In 2009, in an effort to stem the outflow of capital and to prevail against currency speculation, the Ukrainian parliament passed Law No. 1533. This law, which came into effect on Nov. 24, significantly changed the rules of the foreign investment regime in Ukraine. Among other measures, the law re-introduced mandatory registration of foreign investments, special investment accounts and mandatory conversion of investment proceeds into the Ukrainian national currency. It also banned early repayment of foreign borrowings.
The measures were meant to limit short-term capital inflow (bearing in mind that mandatory registration would not be perceived as an obstacle to long-term industrial investors).
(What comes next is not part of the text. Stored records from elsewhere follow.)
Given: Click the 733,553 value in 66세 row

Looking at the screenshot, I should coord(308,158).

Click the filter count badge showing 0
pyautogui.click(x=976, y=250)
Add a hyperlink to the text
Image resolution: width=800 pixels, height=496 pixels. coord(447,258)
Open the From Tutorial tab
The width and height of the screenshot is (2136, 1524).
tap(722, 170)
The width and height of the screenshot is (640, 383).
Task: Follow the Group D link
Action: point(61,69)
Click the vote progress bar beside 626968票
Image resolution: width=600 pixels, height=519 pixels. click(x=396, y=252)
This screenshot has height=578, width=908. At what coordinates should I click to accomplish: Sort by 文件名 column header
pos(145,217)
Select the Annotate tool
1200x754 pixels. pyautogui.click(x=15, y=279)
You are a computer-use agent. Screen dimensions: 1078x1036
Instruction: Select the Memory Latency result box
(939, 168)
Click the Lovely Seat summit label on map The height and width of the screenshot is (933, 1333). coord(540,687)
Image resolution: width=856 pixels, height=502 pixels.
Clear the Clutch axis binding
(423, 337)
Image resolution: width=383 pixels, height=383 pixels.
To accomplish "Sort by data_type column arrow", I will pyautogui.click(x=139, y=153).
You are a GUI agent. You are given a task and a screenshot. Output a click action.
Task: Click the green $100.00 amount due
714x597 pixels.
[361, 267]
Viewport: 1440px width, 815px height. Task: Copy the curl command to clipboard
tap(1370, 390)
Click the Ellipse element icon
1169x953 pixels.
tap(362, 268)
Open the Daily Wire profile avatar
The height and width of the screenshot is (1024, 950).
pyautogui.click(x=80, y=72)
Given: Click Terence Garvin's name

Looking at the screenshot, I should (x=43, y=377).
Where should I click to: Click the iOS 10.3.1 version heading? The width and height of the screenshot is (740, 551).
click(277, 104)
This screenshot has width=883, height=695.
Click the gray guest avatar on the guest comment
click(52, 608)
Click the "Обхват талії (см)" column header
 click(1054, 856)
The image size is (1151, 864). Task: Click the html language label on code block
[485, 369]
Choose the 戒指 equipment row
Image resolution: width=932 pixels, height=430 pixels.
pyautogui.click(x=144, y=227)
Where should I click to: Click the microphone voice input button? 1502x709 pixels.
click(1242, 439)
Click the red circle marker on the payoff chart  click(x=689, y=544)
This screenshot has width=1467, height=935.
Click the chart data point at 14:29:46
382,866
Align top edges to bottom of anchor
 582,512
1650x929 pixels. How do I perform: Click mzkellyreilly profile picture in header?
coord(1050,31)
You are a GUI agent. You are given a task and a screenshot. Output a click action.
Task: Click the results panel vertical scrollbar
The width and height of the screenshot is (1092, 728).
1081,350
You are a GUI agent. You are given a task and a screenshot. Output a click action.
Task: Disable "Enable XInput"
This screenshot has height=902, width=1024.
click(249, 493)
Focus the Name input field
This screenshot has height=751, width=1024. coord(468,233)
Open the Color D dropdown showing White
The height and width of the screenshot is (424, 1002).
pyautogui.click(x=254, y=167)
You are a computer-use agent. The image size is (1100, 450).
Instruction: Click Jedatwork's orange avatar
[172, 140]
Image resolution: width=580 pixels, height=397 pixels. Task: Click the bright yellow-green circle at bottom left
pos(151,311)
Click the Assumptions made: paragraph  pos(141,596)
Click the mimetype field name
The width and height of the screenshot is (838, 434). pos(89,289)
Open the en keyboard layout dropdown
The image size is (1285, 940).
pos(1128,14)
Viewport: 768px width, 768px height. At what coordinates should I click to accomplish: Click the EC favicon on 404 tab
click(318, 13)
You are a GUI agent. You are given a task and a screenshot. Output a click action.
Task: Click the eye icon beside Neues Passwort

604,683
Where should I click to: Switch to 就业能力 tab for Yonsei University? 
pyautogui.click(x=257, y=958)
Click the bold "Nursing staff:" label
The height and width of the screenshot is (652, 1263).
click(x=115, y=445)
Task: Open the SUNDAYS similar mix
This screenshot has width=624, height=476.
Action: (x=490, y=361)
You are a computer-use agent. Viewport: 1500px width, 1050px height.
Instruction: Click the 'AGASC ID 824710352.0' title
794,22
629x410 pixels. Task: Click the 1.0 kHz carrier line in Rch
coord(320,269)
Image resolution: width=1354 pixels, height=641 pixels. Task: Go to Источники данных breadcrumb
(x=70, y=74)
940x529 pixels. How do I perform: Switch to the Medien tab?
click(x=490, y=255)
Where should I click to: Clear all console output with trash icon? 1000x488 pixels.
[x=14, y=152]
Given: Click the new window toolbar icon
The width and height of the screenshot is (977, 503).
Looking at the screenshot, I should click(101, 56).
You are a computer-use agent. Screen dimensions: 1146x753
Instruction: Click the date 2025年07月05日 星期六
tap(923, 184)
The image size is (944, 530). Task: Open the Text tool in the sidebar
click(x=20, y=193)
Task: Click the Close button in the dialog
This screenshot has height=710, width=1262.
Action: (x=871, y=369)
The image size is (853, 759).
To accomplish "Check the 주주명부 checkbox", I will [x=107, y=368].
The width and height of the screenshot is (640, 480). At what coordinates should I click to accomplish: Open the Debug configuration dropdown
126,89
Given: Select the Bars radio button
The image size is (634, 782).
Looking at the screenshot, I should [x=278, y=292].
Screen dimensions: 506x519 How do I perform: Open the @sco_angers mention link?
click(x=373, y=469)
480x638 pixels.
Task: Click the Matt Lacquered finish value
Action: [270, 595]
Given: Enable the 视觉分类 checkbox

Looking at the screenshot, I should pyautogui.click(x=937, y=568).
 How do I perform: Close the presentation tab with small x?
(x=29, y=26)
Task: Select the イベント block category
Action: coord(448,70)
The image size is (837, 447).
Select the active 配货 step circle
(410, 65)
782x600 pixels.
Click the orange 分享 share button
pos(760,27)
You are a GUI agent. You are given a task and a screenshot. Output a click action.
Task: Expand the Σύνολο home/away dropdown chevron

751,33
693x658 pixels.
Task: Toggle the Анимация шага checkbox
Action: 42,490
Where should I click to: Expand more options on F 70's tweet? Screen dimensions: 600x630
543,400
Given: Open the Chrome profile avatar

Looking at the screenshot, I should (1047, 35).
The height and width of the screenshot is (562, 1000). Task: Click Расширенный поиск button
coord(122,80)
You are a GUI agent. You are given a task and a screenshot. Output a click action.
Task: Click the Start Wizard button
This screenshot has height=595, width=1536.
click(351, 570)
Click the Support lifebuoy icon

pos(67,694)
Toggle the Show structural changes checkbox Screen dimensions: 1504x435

In the middle of the crisis, short-term investments were very volatile: They could be withdrawn suddenly at any bad news, creating disorder and panics. The legislation probably succeeded in impeding no-risk investments against Ukraine through high-yield hard currency investment deposits in Ukraine.
But the spillover effect on Ukrainian banks was significant; Ukrainian banks were deprived of attracting foreign currency via investment deposits because investors, now obliged to convert their cash into local currency, were reluctant to take up the risk of further hryvnia devaluation. Now that the worst of the crisis seems over, the return of short-term inflows could be a longer-term financing tool for Ukraine and its banking system.